= What this exercise asks =
1. Please set down, word for word, the part of the blog text that begins at the words "Over the weekend, I" and stops after "the other end.".
2. Resume the blog text, starting right after its last sentence.
Text under study START
27 October 2013

that dim glow {a poem}




Dark mornings
still have a glow to them
and I feel my way by the gleam of the moon,
by the pinpricks of Orion.
Those are tiny spotlights from heaven, I think,
aware of the vast silliness of this thought,
but the sky above me—
it is so broad, so deep, so limitless
that I am flattened under it,
a moving speck in the millennia of light:
Any thought at this moment runs the risk of smallness.

By the gleam of the moon,
I feel my way down the path,
leaves scattering beneath my feet.
Parting the darkness, stepping over the threshold between dream and reality,
I push ahead,
towards what I do not know,
but moving always
in that dim glow
that leads us before morning breaks.


07 October 2013

an introvert in the woods




Over the weekend, I took a little retreat from my normal life, or as I like to refer to it: I ran away from home for a night. It's so much more satisfying, by the way, to run away from home when you're old enough to drive.

I brought Miss Daisy the Pug with me to go camping at the Richard Bong Recreation Area near Kenosha, Wisconsin. I picked that because 1) it was the first thing that turned up with I googled "camping near Kenosha" that wasn't an RV store, 2) it was just an hour and 20 minutes away, and 3) I could reserve a campsite with just a few days' notice. All these campgrounds in Illinois, you have to reserve a week in advance, or of course, you can risk it and just show up.

Risking it is not in my genetic make-up, and if I'm going to drive an hour+ after packing a car of camping supplies, I would like to be darn sure that will be a campsite with my name on it at the other end.

So to Wisconsin I went, where they allow for my level of spontaneity: you can make reservations with 3 days' notice and feel assured of your "spur-of-the-moment" planning.

It was such a good decision.

I've never done the solo camping thing, although I am well-equipped for it. By that I mean that I have all the stuff necessary, but I also mean that I have the personality necessary. I told a few people at work on Friday what I was doing, and I received mostly comments of awe that I would dare to do that.

"Won't you be scared?"

"But it's so dark!"

"Who will you talk to?"

"What if you have a problem?!?"

"Are you going to pretend to be Thoreau and come back with your journals to publish? Are you going to talk exclusively about living deliberately when you come back on Monday?"

But all I kept thinking—ever since I made the reservation—was, "I can feel my soul expanding with this possibility of being so far away from my normal life." {No offense to all the people in my normal life.}

My introvert self was very much made for solo camping trips, and thanks to my parents, who began outfitting me with camping equipment when I was still quite young, I have everything I need to run away from home and pitch a tent and cook over a grill and pump my own water out of a spigot that looks like it's been there since Laura Ingalls Wilder was alive.
Text under study END
Data for analysis START
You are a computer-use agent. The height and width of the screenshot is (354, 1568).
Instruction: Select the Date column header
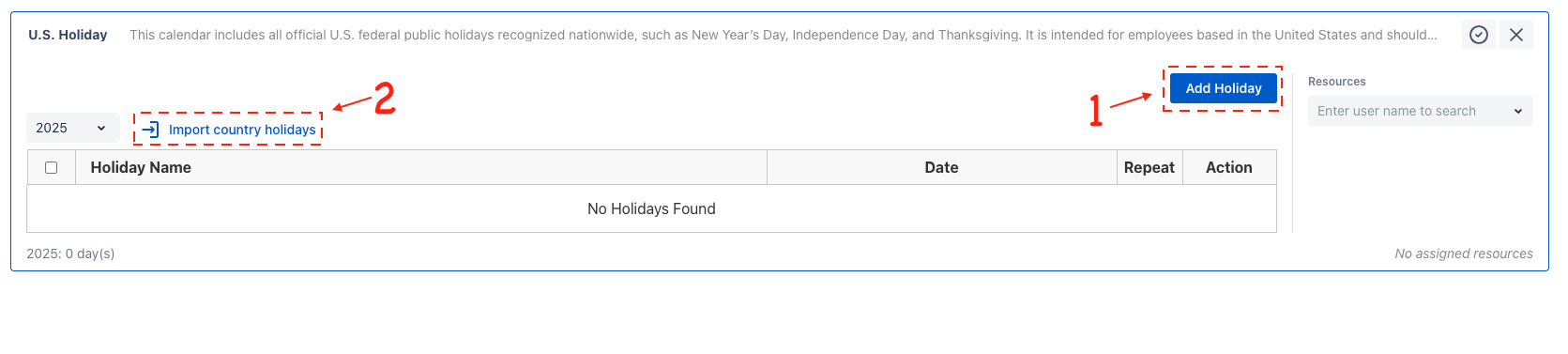tap(941, 167)
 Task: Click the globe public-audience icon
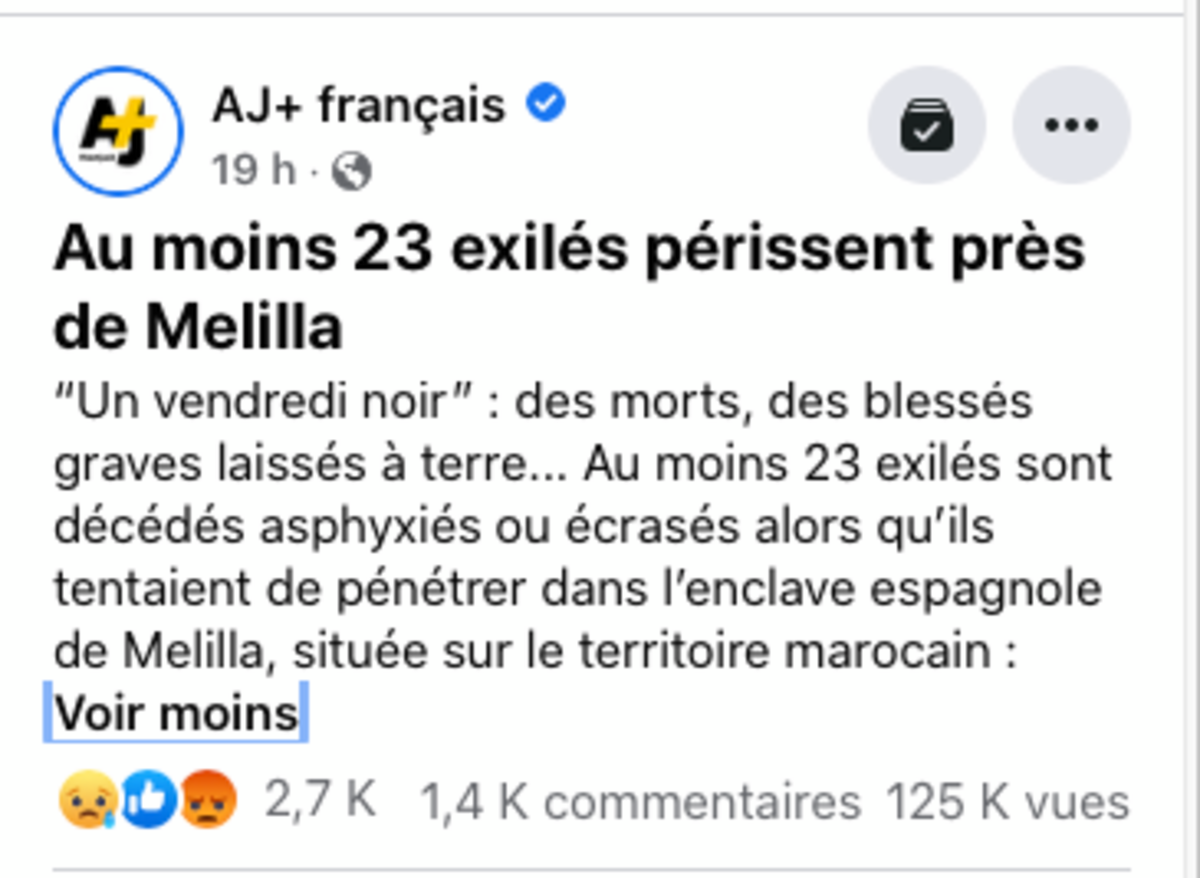[x=351, y=173]
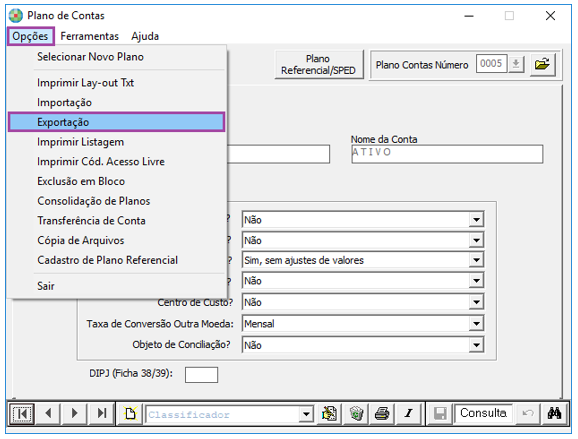Jump to last record button
This screenshot has height=439, width=578.
click(x=101, y=414)
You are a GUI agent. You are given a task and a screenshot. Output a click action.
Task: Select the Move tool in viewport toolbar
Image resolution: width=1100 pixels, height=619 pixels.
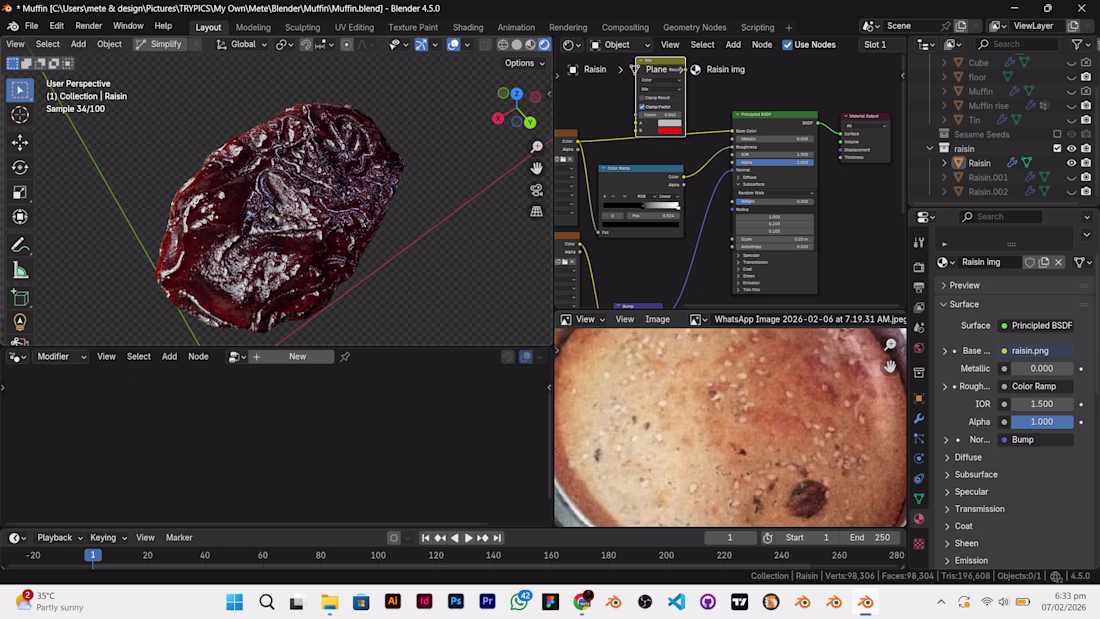click(20, 142)
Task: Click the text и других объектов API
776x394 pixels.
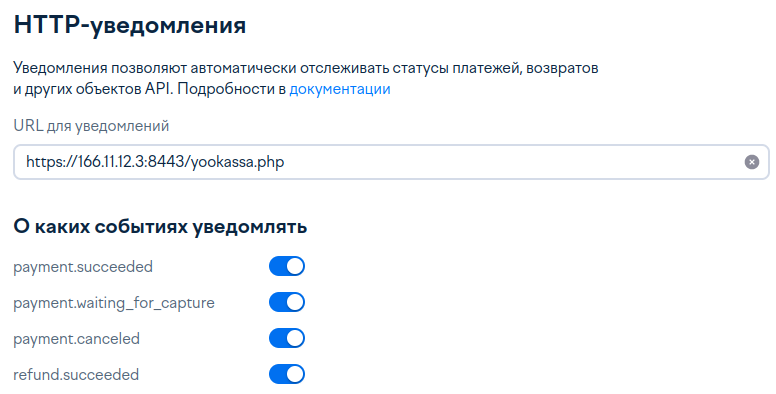Action: [x=93, y=89]
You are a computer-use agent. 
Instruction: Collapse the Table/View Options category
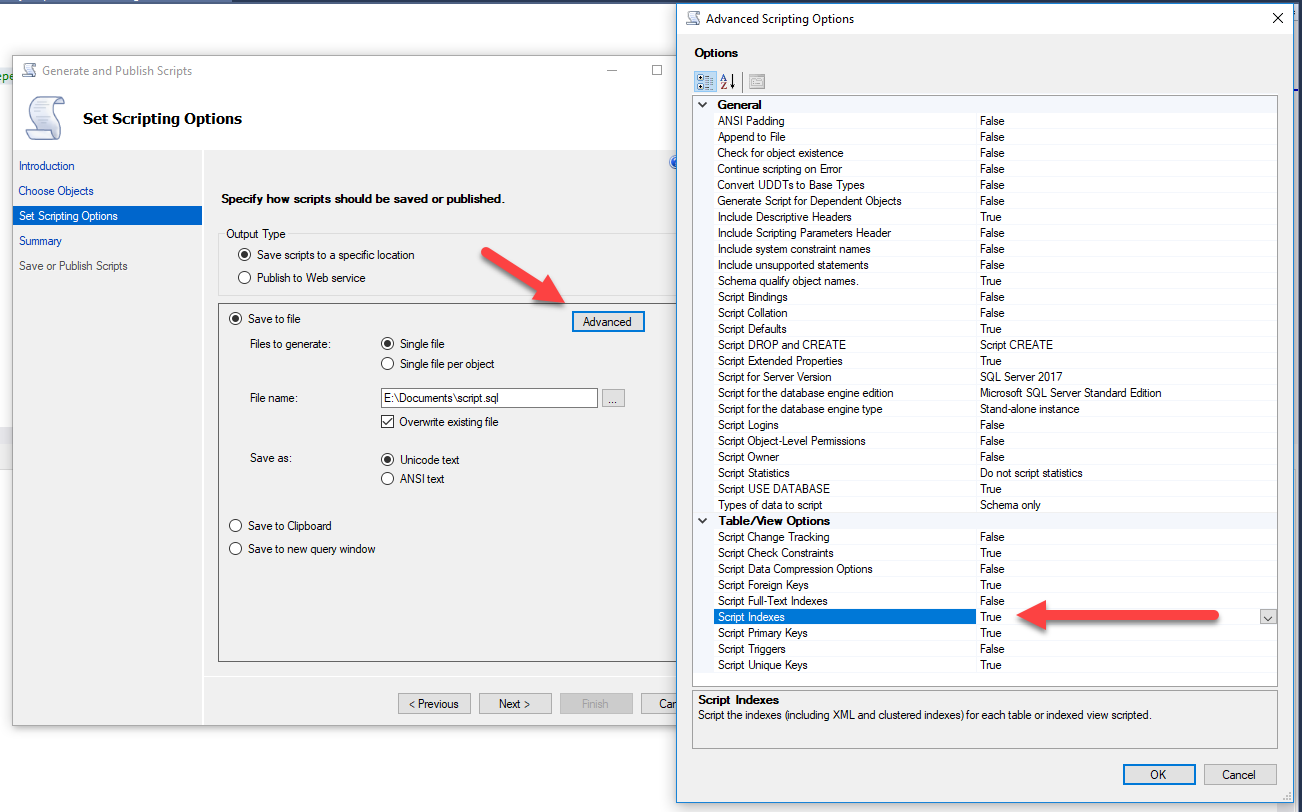(x=703, y=521)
Data for analysis END
= Task answers =
1.
Over the weekend, I took a little retreat from my normal life, or as I like to refer to it: I ran away from home for a night. It's so much more satisfying, by the way, to run away from home when you're old enough to drive.

I brought Miss Daisy the Pug with me to go camping at the Richard Bong Recreation Area near Kenosha, Wisconsin. I picked that because 1) it was the first thing that turned up with I googled "camping near Kenosha" that wasn't an RV store, 2) it was just an hour and 20 minutes away, and 3) I could reserve a campsite with just a few days' notice. All these campgrounds in Illinois, you have to reserve a week in advance, or of course, you can risk it and just show up.

Risking it is not in my genetic make-up, and if I'm going to drive an hour+ after packing a car of camping supplies, I would like to be darn sure that will be a campsite with my name on it at the other end.

2.
I love camping for many reasons, and it's one of the continual joys of my life that my parents raised me on a foundation of outdoorsy-ness. {It's such a joy that I've even written about it before when I was flying over the desert on the way to Las Vegas.}

I love camping now because it reminds me of growing up, and I can't set foot in a campground without remembering the hundreds of other campgrounds I've been in {all blending into a generalized one, of course, with a mish-mash of red rocks, mountain streams, and tall trees that always smell sweet in the morning air}.

I think about how my sister and I used to spend hours (it seemed) riding the loops of various campgrounds on our bikes. We'd read for awhile, bike for awhile, volunteer to go get water, set up our own steeplechase course {hey, you see what sorts of activities you come up with when you are so far from humanity that you start to think it's normal to shower just once a week}.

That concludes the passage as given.